Problem details – Change every occurrence of "Locate an element on the screen" in the data below to "Find an element in the screenshot", and reproduce everything else without alteration.

Collection entries –
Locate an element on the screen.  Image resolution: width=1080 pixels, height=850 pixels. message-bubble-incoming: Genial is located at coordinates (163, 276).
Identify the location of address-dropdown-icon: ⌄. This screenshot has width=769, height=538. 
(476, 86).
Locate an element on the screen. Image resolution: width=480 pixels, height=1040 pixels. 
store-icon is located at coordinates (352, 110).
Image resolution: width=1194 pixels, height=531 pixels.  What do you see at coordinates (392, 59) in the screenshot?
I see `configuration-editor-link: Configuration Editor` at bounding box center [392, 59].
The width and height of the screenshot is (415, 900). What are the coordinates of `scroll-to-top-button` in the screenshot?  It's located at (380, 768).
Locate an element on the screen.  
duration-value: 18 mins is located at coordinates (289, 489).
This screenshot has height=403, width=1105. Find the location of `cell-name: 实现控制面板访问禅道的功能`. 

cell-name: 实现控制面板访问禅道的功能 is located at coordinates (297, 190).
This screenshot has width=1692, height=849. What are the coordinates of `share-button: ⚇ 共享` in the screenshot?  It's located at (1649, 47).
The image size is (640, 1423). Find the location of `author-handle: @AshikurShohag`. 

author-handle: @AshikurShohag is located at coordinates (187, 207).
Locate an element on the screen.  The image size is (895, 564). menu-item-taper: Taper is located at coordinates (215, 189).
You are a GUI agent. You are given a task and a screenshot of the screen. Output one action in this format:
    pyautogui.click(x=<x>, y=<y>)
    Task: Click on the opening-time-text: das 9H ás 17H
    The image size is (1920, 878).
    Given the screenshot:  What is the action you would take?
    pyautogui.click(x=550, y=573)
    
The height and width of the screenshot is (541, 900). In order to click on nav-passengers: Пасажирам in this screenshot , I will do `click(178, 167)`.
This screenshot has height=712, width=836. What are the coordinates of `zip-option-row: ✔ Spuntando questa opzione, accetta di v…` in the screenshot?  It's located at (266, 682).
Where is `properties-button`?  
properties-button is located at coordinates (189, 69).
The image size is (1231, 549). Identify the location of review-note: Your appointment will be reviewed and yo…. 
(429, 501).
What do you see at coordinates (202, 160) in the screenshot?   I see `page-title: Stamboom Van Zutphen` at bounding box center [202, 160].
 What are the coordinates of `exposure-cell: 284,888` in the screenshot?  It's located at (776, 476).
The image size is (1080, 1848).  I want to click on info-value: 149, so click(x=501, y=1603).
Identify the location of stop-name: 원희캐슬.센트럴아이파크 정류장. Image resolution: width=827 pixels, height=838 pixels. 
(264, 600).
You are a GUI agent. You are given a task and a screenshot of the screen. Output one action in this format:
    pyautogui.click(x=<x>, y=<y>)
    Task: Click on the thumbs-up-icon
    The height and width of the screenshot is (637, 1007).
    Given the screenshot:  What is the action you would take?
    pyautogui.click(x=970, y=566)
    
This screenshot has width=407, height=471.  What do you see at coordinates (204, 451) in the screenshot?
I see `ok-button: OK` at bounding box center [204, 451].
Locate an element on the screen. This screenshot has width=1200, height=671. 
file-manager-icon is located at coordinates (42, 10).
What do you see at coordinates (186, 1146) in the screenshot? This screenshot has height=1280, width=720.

Response –
Find an element in the screenshot.  Image resolution: width=1080 pixels, height=850 pixels. message-bubble-incoming: Genial is located at coordinates (163, 276).
Identify the location of address-dropdown-icon: ⌄. This screenshot has width=769, height=538. 
(476, 86).
Find an element in the screenshot. Image resolution: width=480 pixels, height=1040 pixels. 
store-icon is located at coordinates (352, 110).
Image resolution: width=1194 pixels, height=531 pixels.  What do you see at coordinates (392, 59) in the screenshot?
I see `configuration-editor-link: Configuration Editor` at bounding box center [392, 59].
The width and height of the screenshot is (415, 900). What are the coordinates of `scroll-to-top-button` in the screenshot?  It's located at (380, 768).
Find an element in the screenshot.  
duration-value: 18 mins is located at coordinates (289, 489).
This screenshot has height=403, width=1105. Find the location of `cell-name: 实现控制面板访问禅道的功能`. 

cell-name: 实现控制面板访问禅道的功能 is located at coordinates (297, 190).
This screenshot has width=1692, height=849. What are the coordinates of `share-button: ⚇ 共享` in the screenshot?  It's located at (1649, 47).
The image size is (640, 1423). Find the location of `author-handle: @AshikurShohag`. 

author-handle: @AshikurShohag is located at coordinates (187, 207).
Find an element in the screenshot.  The image size is (895, 564). menu-item-taper: Taper is located at coordinates (215, 189).
You are a GUI agent. You are given a task and a screenshot of the screen. Output one action in this format:
    pyautogui.click(x=<x>, y=<y>)
    Task: Click on the opening-time-text: das 9H ás 17H
    The image size is (1920, 878).
    Given the screenshot:  What is the action you would take?
    pyautogui.click(x=550, y=573)
    
The height and width of the screenshot is (541, 900). In order to click on nav-passengers: Пасажирам in this screenshot , I will do `click(178, 167)`.
This screenshot has height=712, width=836. What are the coordinates of `zip-option-row: ✔ Spuntando questa opzione, accetta di v…` in the screenshot?  It's located at (266, 682).
Where is `properties-button`?  
properties-button is located at coordinates (189, 69).
The image size is (1231, 549). Identify the location of review-note: Your appointment will be reviewed and yo…. 
(429, 501).
What do you see at coordinates (202, 160) in the screenshot?   I see `page-title: Stamboom Van Zutphen` at bounding box center [202, 160].
 What are the coordinates of `exposure-cell: 284,888` in the screenshot?  It's located at (776, 476).
The image size is (1080, 1848).  I want to click on info-value: 149, so click(x=501, y=1603).
Identify the location of stop-name: 원희캐슬.센트럴아이파크 정류장. Image resolution: width=827 pixels, height=838 pixels. 
(264, 600).
You are a GUI agent. You are given a task and a screenshot of the screen. Output one action in this format:
    pyautogui.click(x=<x>, y=<y>)
    Task: Click on the thumbs-up-icon
    The height and width of the screenshot is (637, 1007).
    Given the screenshot:  What is the action you would take?
    pyautogui.click(x=970, y=566)
    
This screenshot has width=407, height=471.  What do you see at coordinates (204, 451) in the screenshot?
I see `ok-button: OK` at bounding box center [204, 451].
Find an element in the screenshot. This screenshot has width=1200, height=671. 
file-manager-icon is located at coordinates (42, 10).
What do you see at coordinates (186, 1146) in the screenshot? This screenshot has height=1280, width=720.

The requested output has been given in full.